START EXERCISE INPUT
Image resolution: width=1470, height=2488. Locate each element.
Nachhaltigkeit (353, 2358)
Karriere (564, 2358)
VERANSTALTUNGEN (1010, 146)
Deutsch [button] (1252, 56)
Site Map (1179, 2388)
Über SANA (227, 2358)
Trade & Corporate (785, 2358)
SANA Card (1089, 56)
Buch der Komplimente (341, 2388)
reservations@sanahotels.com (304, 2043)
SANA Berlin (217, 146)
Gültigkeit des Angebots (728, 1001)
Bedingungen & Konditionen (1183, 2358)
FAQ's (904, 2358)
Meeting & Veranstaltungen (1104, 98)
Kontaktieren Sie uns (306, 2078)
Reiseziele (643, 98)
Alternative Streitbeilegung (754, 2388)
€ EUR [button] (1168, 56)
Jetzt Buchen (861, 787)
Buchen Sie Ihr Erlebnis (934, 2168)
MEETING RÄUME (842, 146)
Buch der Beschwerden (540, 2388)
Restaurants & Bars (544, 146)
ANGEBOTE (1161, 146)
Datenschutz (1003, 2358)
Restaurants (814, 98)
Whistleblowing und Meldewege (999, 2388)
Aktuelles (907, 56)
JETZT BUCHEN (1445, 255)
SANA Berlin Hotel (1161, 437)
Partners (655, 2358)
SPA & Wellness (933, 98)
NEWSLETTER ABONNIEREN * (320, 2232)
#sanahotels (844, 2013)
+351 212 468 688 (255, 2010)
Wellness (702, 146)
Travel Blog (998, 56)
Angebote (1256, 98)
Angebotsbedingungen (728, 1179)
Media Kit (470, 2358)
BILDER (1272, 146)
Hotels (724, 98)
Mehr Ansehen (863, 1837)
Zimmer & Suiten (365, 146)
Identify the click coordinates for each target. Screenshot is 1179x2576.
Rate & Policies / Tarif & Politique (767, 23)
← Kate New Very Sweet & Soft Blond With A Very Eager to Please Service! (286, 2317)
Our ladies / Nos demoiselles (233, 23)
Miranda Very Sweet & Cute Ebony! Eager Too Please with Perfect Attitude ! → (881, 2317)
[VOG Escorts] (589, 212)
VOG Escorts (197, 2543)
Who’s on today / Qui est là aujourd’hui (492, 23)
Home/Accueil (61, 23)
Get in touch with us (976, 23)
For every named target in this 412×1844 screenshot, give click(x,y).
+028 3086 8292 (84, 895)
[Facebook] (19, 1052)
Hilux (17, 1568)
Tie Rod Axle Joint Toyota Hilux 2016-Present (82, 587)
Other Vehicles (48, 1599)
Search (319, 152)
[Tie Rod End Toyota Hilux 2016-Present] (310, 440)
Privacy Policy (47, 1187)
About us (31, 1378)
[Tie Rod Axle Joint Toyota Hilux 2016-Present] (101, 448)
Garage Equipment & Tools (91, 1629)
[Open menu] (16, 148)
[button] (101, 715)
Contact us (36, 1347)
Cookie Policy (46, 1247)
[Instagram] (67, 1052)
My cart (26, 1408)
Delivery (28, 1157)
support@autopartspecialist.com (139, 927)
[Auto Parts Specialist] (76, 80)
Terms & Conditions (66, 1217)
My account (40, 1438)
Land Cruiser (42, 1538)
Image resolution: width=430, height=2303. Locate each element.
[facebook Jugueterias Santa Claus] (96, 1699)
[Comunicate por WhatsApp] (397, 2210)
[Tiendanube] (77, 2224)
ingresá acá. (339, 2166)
END EXERCISE INPUT
__TRY IT__.
Your answer must be every record above, set down exactly as written.

__SOLUTION FOR THIS TASK__.
Image resolution: width=1470, height=2488. Locate each element.
Nachhaltigkeit (353, 2358)
Karriere (564, 2358)
VERANSTALTUNGEN (1010, 146)
Deutsch [button] (1252, 56)
Site Map (1179, 2388)
Über SANA (227, 2358)
Trade & Corporate (785, 2358)
SANA Card (1089, 56)
Buch der Komplimente (341, 2388)
reservations@sanahotels.com (304, 2043)
SANA Berlin (217, 146)
Gültigkeit des Angebots (728, 1001)
Bedingungen & Konditionen (1183, 2358)
FAQ's (904, 2358)
Meeting & Veranstaltungen (1104, 98)
Kontaktieren Sie uns (306, 2078)
Reiseziele (643, 98)
Alternative Streitbeilegung (754, 2388)
€ EUR [button] (1168, 56)
Jetzt Buchen (861, 787)
Buchen Sie Ihr Erlebnis (934, 2168)
MEETING RÄUME (842, 146)
Buch der Beschwerden (540, 2388)
Restaurants & Bars (544, 146)
ANGEBOTE (1161, 146)
Datenschutz (1003, 2358)
Restaurants (814, 98)
Whistleblowing und Meldewege (999, 2388)
Aktuelles (907, 56)
JETZT BUCHEN (1445, 255)
SANA Berlin Hotel (1161, 437)
Partners (655, 2358)
SPA & Wellness (933, 98)
NEWSLETTER ABONNIEREN * (320, 2232)
#sanahotels (844, 2013)
+351 212 468 688 (255, 2010)
Wellness (702, 146)
Travel Blog (998, 56)
Angebote (1256, 98)
Angebotsbedingungen (728, 1179)
Media Kit (470, 2358)
BILDER (1272, 146)
Hotels (724, 98)
Mehr Ansehen (863, 1837)
Zimmer & Suiten (365, 146)
Identify the click coordinates for each target. Screenshot is 1179x2576.
Rate & Policies / Tarif & Politique (767, 23)
← Kate New Very Sweet & Soft Blond With A Very Eager to Please Service! (286, 2317)
Our ladies / Nos demoiselles (233, 23)
Miranda Very Sweet & Cute Ebony! Eager Too Please with Perfect Attitude ! → (881, 2317)
[VOG Escorts] (589, 212)
VOG Escorts (197, 2543)
Who’s on today / Qui est là aujourd’hui (492, 23)
Home/Accueil (61, 23)
Get in touch with us (976, 23)
For every named target in this 412×1844 screenshot, give click(x,y).
+028 3086 8292 (84, 895)
[Facebook] (19, 1052)
Hilux (17, 1568)
Tie Rod Axle Joint Toyota Hilux 2016-Present (82, 587)
Other Vehicles (48, 1599)
Search (319, 152)
[Tie Rod End Toyota Hilux 2016-Present] (310, 440)
Privacy Policy (47, 1187)
About us (31, 1378)
[Tie Rod Axle Joint Toyota Hilux 2016-Present] (101, 448)
Garage Equipment & Tools (91, 1629)
[Open menu] (16, 148)
[button] (101, 715)
Contact us (36, 1347)
Cookie Policy (46, 1247)
[Instagram] (67, 1052)
My cart (26, 1408)
Delivery (28, 1157)
support@autopartspecialist.com (139, 927)
[Auto Parts Specialist] (76, 80)
Terms & Conditions (66, 1217)
My account (40, 1438)
Land Cruiser (42, 1538)
Image resolution: width=430, height=2303. Locate each element.
[facebook Jugueterias Santa Claus] (96, 1699)
[Comunicate por WhatsApp] (397, 2210)
[Tiendanube] (77, 2224)
ingresá acá. (339, 2166)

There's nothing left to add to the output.